The precious metals market registered huge declines on Friday, as a positive US jobs report, seen to be increasing the likelihood of an interest rate hike, sent the dollar soaring to record intraday highs against a basket of global currencies.

COMEX gold futures fell 1.53% to $1,087.30 an ounce, while spot gold was 1.49% or $16.50 lower at $1,087.42 an ounce, extending overnight declines. COMEX silver fell 1.69% or 25 cents to $14.73 an ounce, while spot platinum was 0.88% or $8.34 lower at $942.16 an ounce.
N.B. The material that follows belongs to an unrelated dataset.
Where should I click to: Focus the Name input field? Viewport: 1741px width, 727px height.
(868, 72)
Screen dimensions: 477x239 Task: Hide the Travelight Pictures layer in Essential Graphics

“The strong dollar knocked commodities down across the board with gold and silver seeing some of the biggest losses. With bank deposits and US treasuries now set to yield more, precious metals as non-yielding assets are losing their allure as a safe-haven,” said Jasper Lawler, analyst at CMC Markets.

Base metals also felt the heat from a stronger dollar, with greenback priced raw material imports turning dearer for emerging markets considered their primary importers. Akin to gold in the precious metals complex, copper carried the can for base metals.
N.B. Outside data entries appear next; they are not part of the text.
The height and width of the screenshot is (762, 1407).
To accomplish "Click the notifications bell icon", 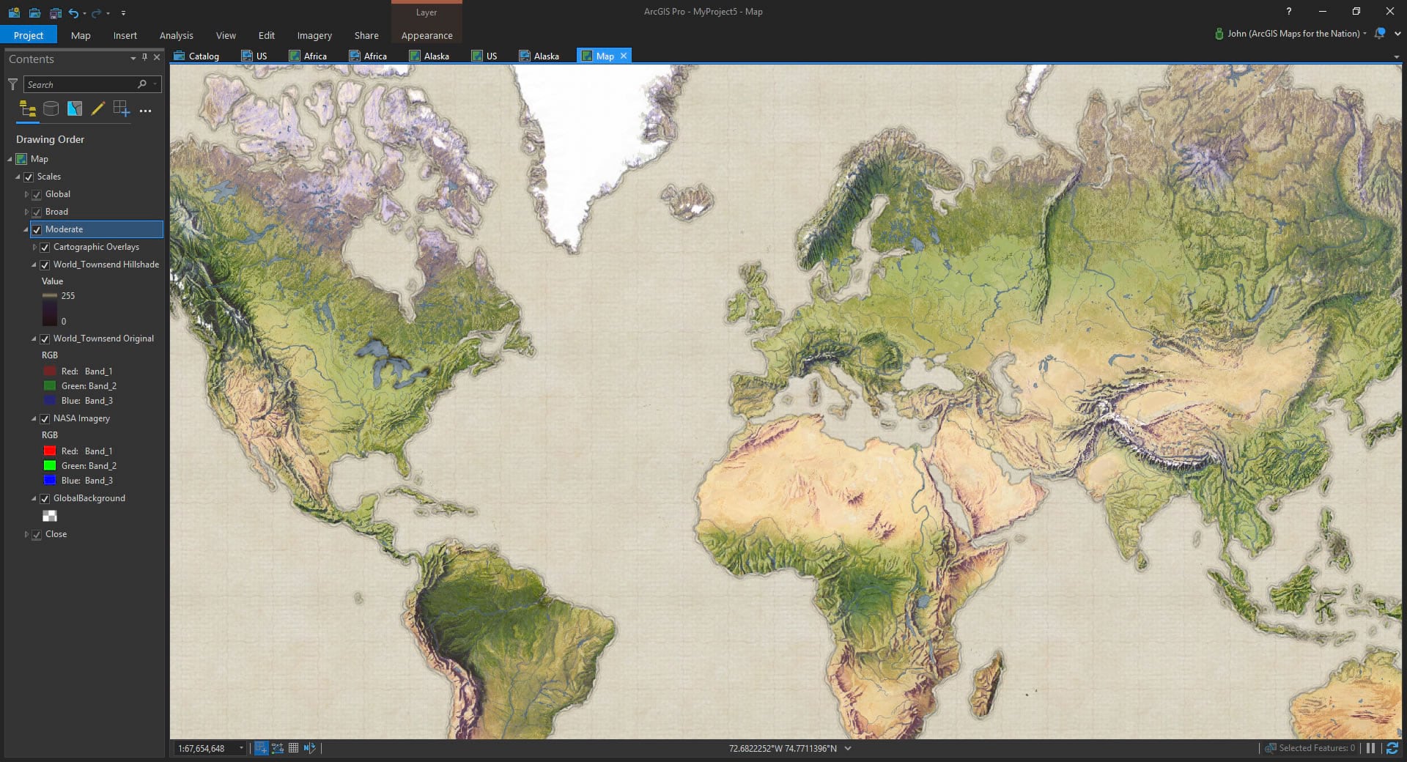I will (1380, 34).
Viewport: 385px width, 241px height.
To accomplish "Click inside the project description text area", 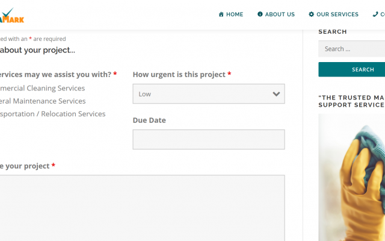I will point(142,208).
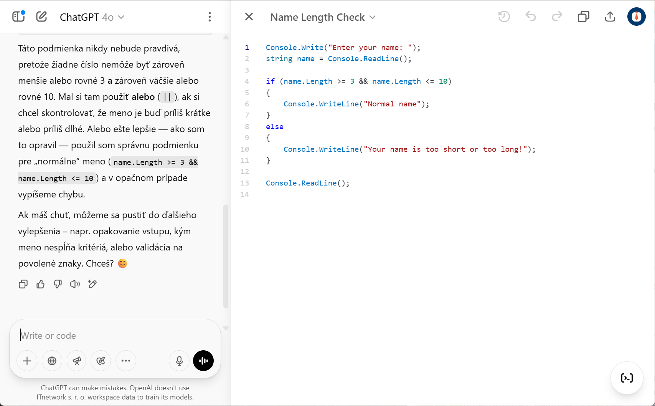Open voice mode in the chat composer
Screen dimensions: 655x406
tap(203, 361)
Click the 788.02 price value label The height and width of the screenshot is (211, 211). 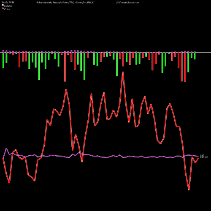coord(204,157)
In late afternoon trading on the London Metal Exchange, the three-month copper delivery futures contract was down 1.0% to $4,994.50 per metric tonne, extending the previous session’s losses. Additionally, lead (down 0.2%), tin (down 0.3%) and zinc (down 0.4%) futures also traded lower. However, aluminium (up 0.7%) and nickel (up 0.4%) avoided a drop into negative territory.

Meanwhile, oil futures headed for a third day of losses, as a stronger dollar combined with oversupply concerns to dominate market sentiment. The Brent front-month futures contract for December delivery was down 1.06% or 51 cents to $47.47 per barrel, while the WTI was down 1.81% or 82 cents at $44.38 per barrel.

Oil traders continue to factor in the possibility of incremental barrels coming from Iran and Iraq, as the US Energy Information Administration reported that commercial crude inventories rose by 2.8m barrels in the last week to a total of 482.8m barrels, with US oil imports at a 25-year low.

Finally, in line with the wider commodities complex, headline agricultural futures also slipped into negative territory. CBOT corn (down 0.93%), wheat (down 0.99%), ICE cotton (down 0.26%), cocoa (down 0.61%) and CME live cattle (down 0.28%) were all trading lower in early US trading.